- **WORK REQUEST**
Only the lines from the one containing "Viewport: 1950px width, 1370px" through the one containing "Expand the 30" should be printed, exactly as they appear below, with both ends included.

Saved entries
=== Section Start ===

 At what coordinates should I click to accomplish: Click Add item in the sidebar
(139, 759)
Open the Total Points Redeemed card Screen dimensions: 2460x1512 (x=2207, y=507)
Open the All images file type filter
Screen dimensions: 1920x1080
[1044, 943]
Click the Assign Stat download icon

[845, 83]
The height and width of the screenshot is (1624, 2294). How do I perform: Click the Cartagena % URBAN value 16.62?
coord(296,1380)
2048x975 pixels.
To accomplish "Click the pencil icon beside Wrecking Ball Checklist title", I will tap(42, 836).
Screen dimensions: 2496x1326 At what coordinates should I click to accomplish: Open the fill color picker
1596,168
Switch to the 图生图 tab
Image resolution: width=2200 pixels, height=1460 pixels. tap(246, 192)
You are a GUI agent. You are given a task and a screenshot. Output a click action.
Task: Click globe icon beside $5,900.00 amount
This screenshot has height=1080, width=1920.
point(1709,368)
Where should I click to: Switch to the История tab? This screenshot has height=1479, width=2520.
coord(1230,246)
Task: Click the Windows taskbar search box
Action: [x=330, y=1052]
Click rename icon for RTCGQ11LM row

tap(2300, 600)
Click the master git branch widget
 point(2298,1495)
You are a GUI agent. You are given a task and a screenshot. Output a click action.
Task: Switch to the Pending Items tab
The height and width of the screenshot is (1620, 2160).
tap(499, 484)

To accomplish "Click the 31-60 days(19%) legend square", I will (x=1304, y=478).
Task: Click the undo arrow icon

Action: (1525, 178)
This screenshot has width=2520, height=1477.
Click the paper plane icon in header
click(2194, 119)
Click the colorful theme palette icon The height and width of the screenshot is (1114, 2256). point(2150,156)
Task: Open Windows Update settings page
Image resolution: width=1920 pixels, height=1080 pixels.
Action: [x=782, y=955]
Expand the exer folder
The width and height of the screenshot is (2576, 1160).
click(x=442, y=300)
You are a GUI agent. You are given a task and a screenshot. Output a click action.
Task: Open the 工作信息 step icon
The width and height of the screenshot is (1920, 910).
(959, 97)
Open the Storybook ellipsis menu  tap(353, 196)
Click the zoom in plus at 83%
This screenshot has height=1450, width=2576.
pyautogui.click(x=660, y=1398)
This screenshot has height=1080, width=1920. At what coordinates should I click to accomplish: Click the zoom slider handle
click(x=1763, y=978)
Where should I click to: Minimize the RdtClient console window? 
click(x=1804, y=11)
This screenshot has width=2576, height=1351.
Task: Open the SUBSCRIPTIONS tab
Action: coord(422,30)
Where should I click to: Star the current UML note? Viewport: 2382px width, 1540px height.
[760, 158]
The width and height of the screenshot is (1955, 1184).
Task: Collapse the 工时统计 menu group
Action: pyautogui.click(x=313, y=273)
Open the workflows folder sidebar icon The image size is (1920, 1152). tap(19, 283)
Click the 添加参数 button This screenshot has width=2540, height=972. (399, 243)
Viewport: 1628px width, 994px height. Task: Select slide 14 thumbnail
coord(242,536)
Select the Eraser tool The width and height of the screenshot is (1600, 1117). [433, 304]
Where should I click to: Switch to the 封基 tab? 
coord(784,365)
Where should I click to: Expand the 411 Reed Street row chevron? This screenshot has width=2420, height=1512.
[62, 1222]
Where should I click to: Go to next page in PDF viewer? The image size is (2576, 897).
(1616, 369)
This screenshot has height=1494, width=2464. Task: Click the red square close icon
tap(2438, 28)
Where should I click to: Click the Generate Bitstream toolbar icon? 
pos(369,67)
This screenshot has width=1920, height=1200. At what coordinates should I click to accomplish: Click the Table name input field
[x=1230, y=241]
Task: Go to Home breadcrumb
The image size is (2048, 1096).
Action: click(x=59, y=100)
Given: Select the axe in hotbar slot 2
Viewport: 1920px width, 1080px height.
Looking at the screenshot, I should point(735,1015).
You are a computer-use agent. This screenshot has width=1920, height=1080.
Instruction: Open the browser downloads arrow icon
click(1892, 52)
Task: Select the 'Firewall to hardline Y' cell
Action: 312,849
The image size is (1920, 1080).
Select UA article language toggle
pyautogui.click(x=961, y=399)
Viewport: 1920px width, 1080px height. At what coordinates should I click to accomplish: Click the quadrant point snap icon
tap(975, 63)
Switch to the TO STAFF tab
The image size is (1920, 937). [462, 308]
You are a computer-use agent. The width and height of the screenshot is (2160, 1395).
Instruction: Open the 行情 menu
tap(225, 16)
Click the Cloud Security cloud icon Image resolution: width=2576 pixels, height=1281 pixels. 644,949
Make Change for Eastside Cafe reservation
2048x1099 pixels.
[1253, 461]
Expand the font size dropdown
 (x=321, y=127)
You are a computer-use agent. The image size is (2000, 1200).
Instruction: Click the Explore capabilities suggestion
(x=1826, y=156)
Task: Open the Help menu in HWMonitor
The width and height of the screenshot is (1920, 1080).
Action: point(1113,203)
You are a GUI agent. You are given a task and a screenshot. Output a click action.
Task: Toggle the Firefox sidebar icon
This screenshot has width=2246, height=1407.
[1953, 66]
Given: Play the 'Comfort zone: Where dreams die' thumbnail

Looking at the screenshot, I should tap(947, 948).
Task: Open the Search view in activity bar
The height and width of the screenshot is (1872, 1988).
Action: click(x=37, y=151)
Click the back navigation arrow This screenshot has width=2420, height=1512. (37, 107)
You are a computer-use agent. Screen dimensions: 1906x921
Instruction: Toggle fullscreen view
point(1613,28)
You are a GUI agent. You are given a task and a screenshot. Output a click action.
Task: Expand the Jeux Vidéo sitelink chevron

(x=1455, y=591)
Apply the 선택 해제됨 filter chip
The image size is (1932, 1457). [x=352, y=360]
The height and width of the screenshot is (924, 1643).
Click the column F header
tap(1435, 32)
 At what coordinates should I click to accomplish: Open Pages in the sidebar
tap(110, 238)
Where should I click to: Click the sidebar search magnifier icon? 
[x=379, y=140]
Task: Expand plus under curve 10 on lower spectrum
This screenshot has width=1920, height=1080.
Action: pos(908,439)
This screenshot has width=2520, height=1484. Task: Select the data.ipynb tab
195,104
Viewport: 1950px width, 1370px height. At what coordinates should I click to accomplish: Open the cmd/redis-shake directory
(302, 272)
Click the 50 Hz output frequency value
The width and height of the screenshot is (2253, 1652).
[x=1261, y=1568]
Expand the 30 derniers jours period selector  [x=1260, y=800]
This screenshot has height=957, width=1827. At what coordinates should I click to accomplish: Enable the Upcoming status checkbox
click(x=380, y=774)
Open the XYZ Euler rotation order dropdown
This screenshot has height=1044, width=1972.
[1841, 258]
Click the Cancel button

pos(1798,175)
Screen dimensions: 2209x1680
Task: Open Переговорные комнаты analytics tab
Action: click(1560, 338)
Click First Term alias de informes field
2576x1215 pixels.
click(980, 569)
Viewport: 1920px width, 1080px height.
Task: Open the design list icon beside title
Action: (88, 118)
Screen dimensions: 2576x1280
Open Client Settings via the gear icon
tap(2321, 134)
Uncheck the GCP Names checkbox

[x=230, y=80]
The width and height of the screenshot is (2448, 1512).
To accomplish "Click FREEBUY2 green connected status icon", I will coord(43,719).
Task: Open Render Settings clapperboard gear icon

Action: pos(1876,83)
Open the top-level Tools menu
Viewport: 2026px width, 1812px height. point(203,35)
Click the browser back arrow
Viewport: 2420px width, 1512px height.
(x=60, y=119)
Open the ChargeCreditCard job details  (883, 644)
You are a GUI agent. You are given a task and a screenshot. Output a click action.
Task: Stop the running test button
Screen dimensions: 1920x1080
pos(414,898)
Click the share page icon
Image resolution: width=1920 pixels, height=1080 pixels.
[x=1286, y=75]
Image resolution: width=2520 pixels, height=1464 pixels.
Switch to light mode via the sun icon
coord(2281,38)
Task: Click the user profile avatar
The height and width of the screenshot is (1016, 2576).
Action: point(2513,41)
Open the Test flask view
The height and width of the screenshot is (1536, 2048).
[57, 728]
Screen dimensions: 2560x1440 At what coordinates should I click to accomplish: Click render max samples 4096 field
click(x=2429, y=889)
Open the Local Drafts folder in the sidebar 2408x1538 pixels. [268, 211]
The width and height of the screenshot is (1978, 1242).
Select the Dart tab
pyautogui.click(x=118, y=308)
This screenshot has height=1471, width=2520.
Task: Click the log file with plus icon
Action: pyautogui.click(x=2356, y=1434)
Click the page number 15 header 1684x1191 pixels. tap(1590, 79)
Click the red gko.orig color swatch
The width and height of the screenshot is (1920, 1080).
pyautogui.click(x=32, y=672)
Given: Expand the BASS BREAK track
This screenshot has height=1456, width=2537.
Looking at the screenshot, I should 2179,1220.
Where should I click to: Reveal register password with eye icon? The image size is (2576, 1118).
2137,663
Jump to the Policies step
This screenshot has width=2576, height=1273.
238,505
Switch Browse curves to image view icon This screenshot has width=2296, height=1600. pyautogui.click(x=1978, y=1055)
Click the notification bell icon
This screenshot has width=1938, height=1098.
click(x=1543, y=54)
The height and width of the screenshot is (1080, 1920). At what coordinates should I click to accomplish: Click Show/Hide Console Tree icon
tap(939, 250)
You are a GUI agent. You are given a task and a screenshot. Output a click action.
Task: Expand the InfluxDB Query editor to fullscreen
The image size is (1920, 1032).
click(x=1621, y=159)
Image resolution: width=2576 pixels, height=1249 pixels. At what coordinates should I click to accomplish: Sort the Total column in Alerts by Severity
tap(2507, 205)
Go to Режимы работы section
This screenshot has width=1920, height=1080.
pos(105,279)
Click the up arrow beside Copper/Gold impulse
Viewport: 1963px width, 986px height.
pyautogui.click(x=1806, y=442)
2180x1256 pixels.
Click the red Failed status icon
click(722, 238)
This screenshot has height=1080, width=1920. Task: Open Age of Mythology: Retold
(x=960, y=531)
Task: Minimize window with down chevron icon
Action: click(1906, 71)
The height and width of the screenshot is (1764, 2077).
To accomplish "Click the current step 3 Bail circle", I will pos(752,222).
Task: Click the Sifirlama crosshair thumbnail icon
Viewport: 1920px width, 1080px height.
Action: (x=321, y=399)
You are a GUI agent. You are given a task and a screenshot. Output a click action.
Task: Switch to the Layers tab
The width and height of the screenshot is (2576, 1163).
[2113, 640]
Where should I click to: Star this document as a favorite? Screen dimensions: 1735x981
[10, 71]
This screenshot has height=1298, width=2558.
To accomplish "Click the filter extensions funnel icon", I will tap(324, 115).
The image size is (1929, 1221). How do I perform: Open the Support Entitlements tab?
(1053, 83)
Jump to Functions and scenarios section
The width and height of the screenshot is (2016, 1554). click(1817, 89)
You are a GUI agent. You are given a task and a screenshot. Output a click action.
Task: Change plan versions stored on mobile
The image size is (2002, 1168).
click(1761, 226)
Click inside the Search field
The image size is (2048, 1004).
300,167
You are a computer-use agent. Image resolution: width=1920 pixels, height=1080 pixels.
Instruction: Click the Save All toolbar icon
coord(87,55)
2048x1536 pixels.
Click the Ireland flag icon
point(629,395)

=== Section End ===

- **TASK SOLUTION**
Viewport: 1950px width, 1370px height. At what coordinates should I click to accomplish: Open the cmd/redis-shake directory
(302, 272)
Click the 50 Hz output frequency value
The width and height of the screenshot is (2253, 1652).
[x=1261, y=1568]
Expand the 30 derniers jours period selector  [x=1260, y=800]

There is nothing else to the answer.